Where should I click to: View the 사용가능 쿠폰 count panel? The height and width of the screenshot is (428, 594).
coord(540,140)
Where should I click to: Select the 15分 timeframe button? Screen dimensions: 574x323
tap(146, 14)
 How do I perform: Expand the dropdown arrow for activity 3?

...

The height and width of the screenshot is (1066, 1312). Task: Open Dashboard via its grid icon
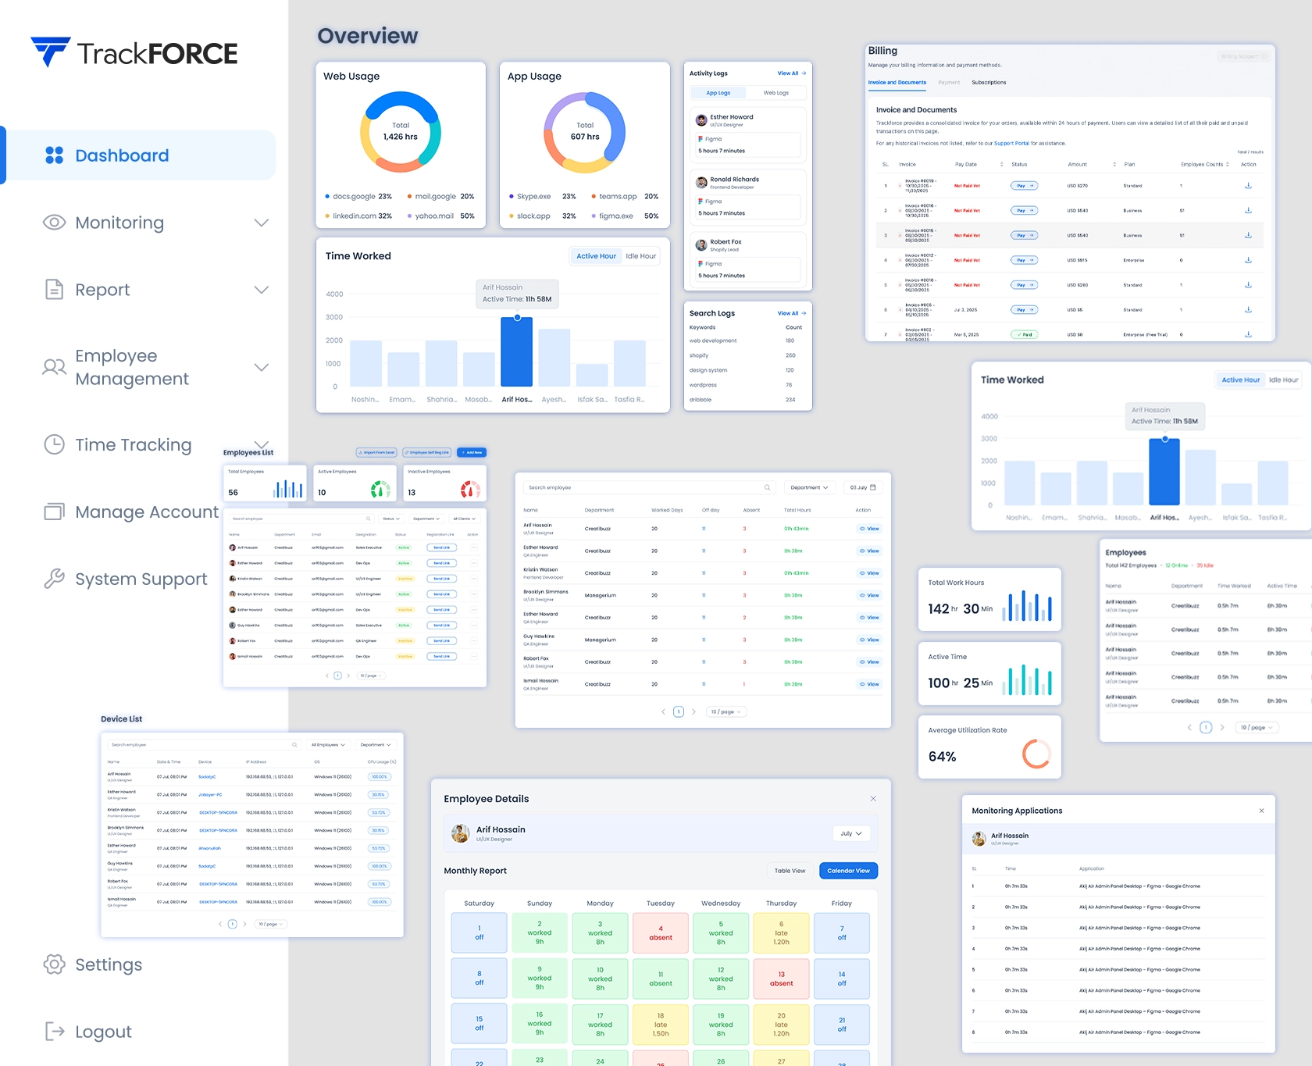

▶ **Goal of the exercise**
In the listing above, find the line with "Where should I click to: View" and the line with "How do I perform: Expand", then print exactly those two lines and every line between them, and nothing more.

▶ **Task solution**
Where should I click to: View the 사용가능 쿠폰 count panel? The height and width of the screenshot is (428, 594).
coord(540,140)
Where should I click to: Select the 15分 timeframe button? Screen dimensions: 574x323
tap(146, 14)
 How do I perform: Expand the dropdown arrow for activity 3?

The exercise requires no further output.